Poza tymi informacjami kanał Rybara na Telegramie, jednym z niewielu portali i komunikatorów społecznościowych dostępnych w sposób otwarty na Wschodzie i na Zachodzie, wypełniano wiadomościami podważającymi możliwości obronne USA i NATO, promującymi Donalda Trumpa jako potencjalnego lidera, który jest przeciwny finansowaniu wysiłku wojennego Ukrainy oraz pokazujących zwolenników pomocy Ukrainie jako „imperialistów, potępianych nawet we własnych krajach”.

Jak się okazało, Rybar również konsekwentnie działał w kierunku podsycania podziałów w USA i spowodowania w tym kraju zamieszek.
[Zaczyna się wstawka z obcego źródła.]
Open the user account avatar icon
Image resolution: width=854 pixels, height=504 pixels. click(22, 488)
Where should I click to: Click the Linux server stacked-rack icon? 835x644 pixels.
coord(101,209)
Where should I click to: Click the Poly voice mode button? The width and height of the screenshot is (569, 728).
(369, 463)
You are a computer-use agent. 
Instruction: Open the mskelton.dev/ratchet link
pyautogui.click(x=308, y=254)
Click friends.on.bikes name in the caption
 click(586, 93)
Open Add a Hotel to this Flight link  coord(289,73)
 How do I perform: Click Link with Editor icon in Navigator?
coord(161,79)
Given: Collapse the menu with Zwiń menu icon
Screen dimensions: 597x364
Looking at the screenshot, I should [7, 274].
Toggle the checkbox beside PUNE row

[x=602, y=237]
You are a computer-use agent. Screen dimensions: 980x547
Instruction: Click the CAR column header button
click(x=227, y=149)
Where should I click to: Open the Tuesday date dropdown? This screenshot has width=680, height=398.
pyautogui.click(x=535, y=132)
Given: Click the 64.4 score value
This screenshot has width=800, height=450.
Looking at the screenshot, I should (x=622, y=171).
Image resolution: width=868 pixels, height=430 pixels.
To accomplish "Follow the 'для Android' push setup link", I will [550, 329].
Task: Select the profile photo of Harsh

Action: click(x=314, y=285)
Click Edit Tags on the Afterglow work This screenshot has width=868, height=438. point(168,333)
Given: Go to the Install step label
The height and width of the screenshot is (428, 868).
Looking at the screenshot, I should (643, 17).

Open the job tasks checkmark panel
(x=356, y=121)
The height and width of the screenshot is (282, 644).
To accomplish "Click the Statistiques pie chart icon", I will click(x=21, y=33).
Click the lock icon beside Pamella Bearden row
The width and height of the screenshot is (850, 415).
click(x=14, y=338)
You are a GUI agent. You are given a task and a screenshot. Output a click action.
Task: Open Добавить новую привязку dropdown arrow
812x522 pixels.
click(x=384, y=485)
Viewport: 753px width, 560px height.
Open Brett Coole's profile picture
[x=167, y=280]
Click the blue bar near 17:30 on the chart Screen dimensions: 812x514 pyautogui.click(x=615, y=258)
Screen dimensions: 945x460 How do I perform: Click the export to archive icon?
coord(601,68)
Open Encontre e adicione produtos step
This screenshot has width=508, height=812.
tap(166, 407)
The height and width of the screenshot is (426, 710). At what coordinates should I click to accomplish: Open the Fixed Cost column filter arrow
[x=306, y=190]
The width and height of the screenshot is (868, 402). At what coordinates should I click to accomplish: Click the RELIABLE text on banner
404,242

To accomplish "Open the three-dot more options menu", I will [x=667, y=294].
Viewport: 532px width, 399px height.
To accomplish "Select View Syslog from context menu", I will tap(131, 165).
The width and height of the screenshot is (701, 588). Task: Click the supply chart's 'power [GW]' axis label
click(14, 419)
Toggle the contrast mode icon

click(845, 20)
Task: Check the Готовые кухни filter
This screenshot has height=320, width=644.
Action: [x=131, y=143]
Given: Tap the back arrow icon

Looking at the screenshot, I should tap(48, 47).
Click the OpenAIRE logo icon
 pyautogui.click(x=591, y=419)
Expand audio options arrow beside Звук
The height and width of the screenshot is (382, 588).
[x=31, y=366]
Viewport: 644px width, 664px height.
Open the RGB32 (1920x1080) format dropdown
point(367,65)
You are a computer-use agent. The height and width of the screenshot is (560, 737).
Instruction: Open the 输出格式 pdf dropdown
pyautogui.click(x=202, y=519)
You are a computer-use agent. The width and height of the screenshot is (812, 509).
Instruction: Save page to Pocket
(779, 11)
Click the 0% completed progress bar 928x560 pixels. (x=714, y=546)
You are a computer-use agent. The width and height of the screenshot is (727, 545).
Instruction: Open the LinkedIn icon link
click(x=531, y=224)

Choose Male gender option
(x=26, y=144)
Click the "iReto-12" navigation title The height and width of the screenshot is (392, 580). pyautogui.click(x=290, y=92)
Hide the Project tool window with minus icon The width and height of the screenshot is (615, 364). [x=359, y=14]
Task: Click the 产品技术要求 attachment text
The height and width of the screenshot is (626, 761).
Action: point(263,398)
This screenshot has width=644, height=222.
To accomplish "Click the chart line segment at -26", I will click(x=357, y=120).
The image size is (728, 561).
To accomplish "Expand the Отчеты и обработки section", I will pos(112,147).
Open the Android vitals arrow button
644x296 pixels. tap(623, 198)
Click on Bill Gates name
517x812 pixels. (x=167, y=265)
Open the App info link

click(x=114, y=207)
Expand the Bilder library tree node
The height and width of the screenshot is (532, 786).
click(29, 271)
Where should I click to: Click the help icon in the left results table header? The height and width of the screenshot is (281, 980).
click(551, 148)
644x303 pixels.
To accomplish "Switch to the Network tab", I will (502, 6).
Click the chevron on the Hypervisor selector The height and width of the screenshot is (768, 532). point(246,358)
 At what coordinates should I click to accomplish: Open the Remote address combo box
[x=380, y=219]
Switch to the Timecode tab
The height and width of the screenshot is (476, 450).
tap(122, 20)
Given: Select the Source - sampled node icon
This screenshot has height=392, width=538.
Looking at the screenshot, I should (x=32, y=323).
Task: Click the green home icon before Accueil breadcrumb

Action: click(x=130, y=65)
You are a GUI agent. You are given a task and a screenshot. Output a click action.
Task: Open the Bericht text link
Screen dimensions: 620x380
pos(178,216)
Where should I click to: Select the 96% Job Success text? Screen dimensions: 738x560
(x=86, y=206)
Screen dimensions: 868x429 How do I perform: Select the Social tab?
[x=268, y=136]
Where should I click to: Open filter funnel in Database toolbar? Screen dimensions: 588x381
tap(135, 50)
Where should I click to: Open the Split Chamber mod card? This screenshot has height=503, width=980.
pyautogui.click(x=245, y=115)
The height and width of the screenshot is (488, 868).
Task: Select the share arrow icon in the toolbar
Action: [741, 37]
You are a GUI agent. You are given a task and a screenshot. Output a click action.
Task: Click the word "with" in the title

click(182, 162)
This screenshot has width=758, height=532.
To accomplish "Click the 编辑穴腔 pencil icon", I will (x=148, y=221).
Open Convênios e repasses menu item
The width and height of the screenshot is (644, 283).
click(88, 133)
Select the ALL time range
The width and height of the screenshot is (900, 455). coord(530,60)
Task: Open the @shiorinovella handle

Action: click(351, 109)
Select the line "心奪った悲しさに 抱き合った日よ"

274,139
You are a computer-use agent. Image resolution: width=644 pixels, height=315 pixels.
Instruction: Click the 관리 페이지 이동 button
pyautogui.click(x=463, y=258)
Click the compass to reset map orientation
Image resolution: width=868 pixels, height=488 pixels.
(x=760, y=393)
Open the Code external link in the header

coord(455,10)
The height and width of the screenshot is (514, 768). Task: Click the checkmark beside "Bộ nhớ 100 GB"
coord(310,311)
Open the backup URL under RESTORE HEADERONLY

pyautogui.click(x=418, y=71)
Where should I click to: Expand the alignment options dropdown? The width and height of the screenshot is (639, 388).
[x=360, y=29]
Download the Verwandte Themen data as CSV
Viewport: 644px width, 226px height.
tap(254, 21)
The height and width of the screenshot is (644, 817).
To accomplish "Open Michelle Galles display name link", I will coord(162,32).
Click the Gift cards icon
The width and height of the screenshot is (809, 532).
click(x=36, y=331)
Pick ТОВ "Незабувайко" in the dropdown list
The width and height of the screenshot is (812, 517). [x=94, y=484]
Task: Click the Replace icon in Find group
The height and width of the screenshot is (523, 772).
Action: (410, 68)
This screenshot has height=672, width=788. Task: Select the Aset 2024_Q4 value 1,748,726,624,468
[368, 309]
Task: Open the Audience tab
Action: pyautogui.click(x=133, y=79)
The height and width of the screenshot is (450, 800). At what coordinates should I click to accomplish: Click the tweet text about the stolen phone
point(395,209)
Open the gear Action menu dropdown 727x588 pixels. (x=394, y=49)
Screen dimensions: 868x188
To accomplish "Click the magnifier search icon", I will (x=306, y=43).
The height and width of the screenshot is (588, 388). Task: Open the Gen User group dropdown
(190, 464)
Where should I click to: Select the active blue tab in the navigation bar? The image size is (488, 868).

Zarządzał w tym celu dwoma kanałami w mediach społecznościowych z hashtagami #HOLDTHELINE i #STANDWITHTEXAS promującymi rosyjskie interesy polityczne. Nazw tych kanałów nie wymyślił, ale po prostu ukradł od Partii Republikańskiej, pierwszy z nich był nawet używany w postach kont przekraczających 1 mln obserwujących.

Rybar za to sam stworzył konto TEXASvsUSA i promował hashtag o tej samej nazwie na portalu X. Zawieszono je za naruszanie zasad platformy, ale prawdopodobnie dlatego, że pojawili się tam prowokatorzy nawołujący do odłączenia Teksasu od USA. Inną działalnością konta było promowanie dyskusji wywołujących podziały na temat nielegalnych migrantów przekraczających granicę Teksasu.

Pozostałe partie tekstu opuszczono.